Dem Vernehmen nach wollen sich CDU und SPD am Mittwoch treffen. Dabei will die SPD unter anderem vorschlagen, die Subventionen für das Metropoltheater von jährlich 40 Millionen Mark zu streichen.

Sollte keine Kurskorrektur eingeschlagen werden, droht dem Land in zwei Jahren der finanzielle Notstand. Dann nämlich müßte jede dritte Mark aus den Steuereinnahmen für Zinsen und Schuldentilgung aufgebracht werden. Ohne ins Detail zu gehen, schlug Fugmann-Heesing gestern ein Bündel an Maßnahmen zur Stabilisierung des Haushalts vor. Zu den „strukturellen Einsparungen“ gehören neben dem bis 1999 vorgesehenen Personalabbau von 17.300 Stellen eine Erhöhung der Gebühren und Steuern, eine Absenkung der Standards in öffentlichen Einrichtungen sowie die Überprüfung von Investitionen.

In der Finanzverwaltung wird derzeit eine Liste über laufende Investitionsmaßnahmen bei Bauvorhaben und über mögliche kostengünstigere Varianten erstellt. Auf ihre Notwendigkeit hin überprüft werden sollen zudem alle geplanten Investitionsprojekte. Mit ihrer Forderung nach einer „weiteren Erhöhung“ der Gewerbesteuer übte die Finanzsenatorin indirekt Kritik an ihrem Amtsvorgänger, dem jetzigen Wirtschaftssenator Elmar Pieroth (CDU). Die Gewerbesteuer soll laut Koalitionsvereinbarung erst 1998 auf 390 Punkte angehoben werden. Einen Seitenhieb hatte sie für ihre Senatskollegen parat. Mancher habe noch nicht die erkannt, was „wir leisten müssen“.
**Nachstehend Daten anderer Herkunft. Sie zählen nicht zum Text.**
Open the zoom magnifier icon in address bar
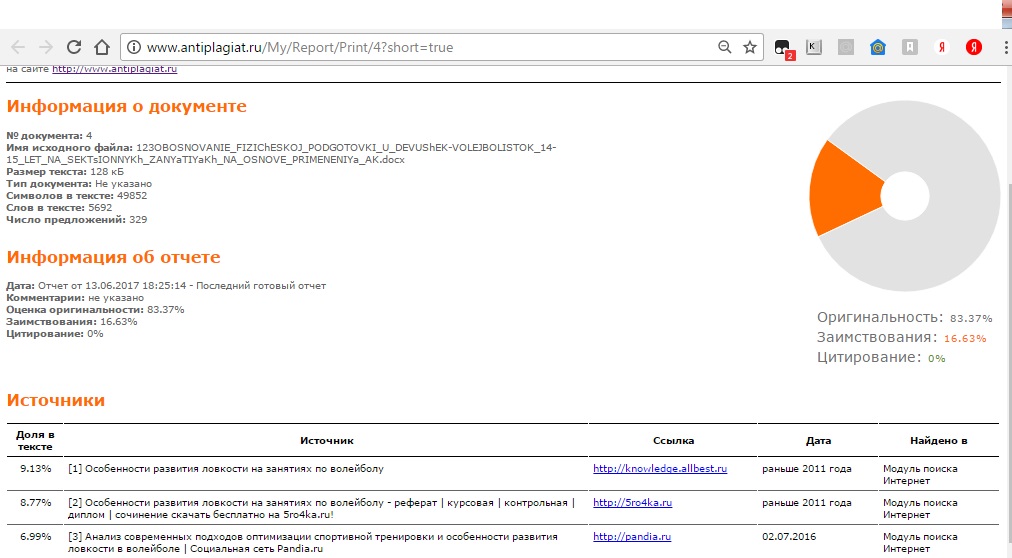This screenshot has height=558, width=1012. click(x=724, y=47)
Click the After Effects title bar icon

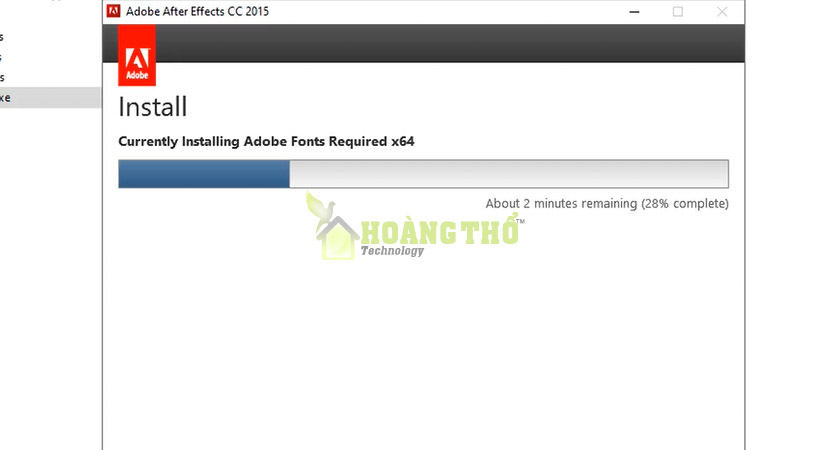point(113,11)
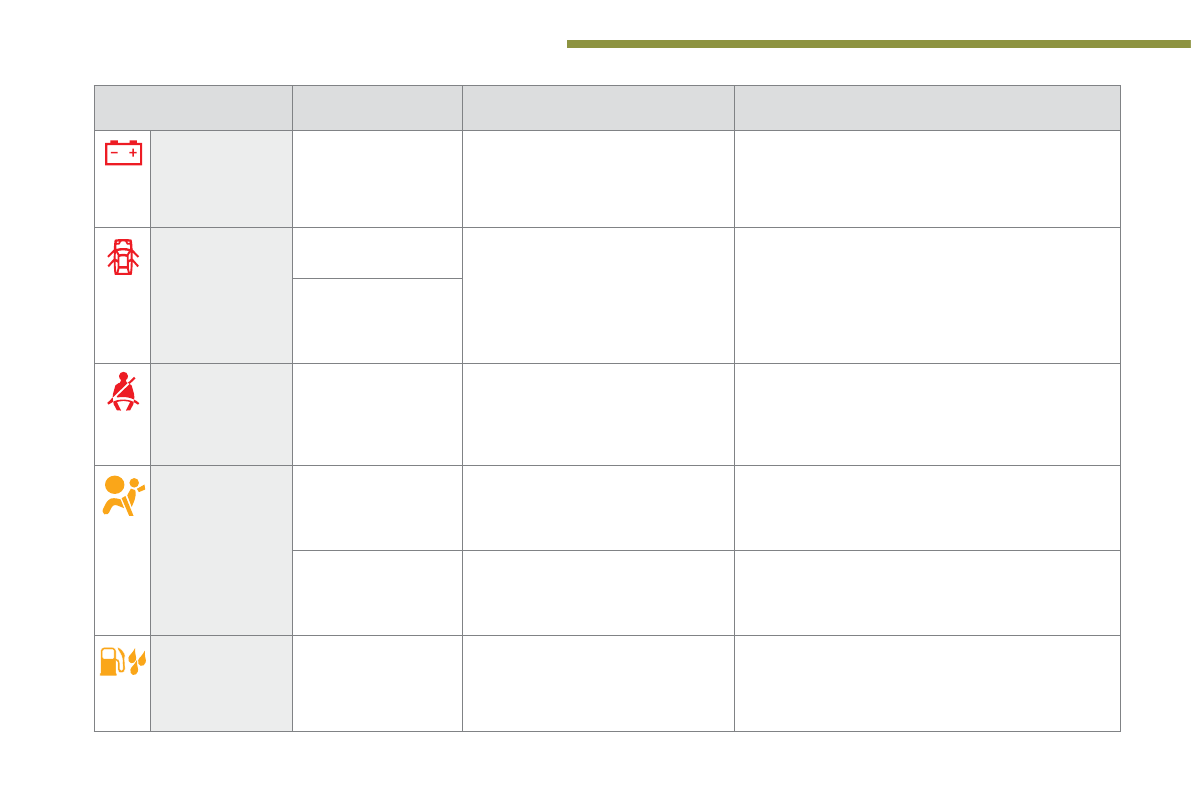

Nach ihren Vorstellungen sollen sowohl der Nachtragshaushalt und das Haushaltsstrukturgesetz noch vor Ostern verabschiedet werden. Zurückhaltend bewertete sie Vorschläge, durch die Veräußerung von Vermögesanteilen des Landes die Deckungslücke zu schließen. Dies könne lediglich eine „unterstützende Maßnahme“ zur Konsolidierung sein.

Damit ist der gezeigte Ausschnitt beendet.